Read joekerr's great thread on breaks to find out why...

http://www.sosuave.net/forum/showthread.php?t=126471&highlight=breaks

In anycase this happens to just about every guy who makes a woman his sole focus and doesn't make a life for himself outside of her company.

Women are to be a nice addition to your life but never its passion or driving focus.

The driving focus and passion you need to base your life and identity around is something that is 100% unchanging like living a healthy life by being an exercise nut or striving to be good at music you know something unchanging like those things meaning something that is always going to be around and there for you to persue something that can never be taken from you so you never lose your identity and sense of self when a relationship ends because you no longer base your entire self identity around a chick who can leave you or die at any time.

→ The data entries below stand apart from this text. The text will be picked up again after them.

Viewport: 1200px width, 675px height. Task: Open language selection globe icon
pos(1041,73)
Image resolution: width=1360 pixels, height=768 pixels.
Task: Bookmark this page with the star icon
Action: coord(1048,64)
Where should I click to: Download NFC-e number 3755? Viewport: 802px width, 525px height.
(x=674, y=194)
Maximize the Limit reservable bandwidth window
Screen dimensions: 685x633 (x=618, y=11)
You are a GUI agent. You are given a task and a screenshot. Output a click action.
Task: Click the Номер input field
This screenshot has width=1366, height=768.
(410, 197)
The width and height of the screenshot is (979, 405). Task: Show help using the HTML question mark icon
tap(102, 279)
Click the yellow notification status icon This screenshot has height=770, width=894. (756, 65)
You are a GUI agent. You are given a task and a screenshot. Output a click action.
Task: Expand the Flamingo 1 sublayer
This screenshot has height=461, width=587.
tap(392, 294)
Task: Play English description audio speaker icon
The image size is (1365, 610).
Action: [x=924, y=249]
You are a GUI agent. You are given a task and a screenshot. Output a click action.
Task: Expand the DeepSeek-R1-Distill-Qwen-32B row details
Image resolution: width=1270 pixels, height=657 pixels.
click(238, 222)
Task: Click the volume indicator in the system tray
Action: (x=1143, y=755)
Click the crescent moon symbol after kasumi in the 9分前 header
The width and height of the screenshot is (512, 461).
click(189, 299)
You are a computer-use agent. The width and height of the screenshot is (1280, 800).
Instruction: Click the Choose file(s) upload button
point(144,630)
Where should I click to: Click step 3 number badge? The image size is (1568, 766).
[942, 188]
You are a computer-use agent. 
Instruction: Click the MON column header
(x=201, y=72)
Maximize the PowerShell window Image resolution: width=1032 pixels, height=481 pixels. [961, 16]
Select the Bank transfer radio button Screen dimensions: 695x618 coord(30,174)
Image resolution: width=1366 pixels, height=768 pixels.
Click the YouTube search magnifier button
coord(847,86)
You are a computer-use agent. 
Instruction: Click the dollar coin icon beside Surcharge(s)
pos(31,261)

Even though I'm not a Christian a better way of looking at it may be to use a teaching from Christianity.

Ok there is a saying by Christians that Jesus's house ie the church was built on the rock so that when the waves came and washed over it, it remains standing.

While foolish people live in houses made of sand so that when the waves come crashing down the house is washed away with them.

Basically this teaching is saying whatever you trust in should have a solid unshakeable foundation.

So to sum up all I've been trying to say is you need to make your focus and identity based on a solid unchanging foundation and then you'll never have to deal with the feeling of being lost in life ever again when some woman leaves you because you never again made your life based on the unstable uncertain surface that she is but rather something that is unchanging.

Anyway though man for recovery other than telling you this all you can really do is try and get yourself out more and build up small conversations with people to get yourself back in the swing of being social.

You don't have to get too discouraged about early failures as remember you are trying to unwire your brain from being used to talking to one person and that personality for so long as well as repairing deteriorated social skills so it may take some time but as the old saying goes: "Rome wasn't built in a day".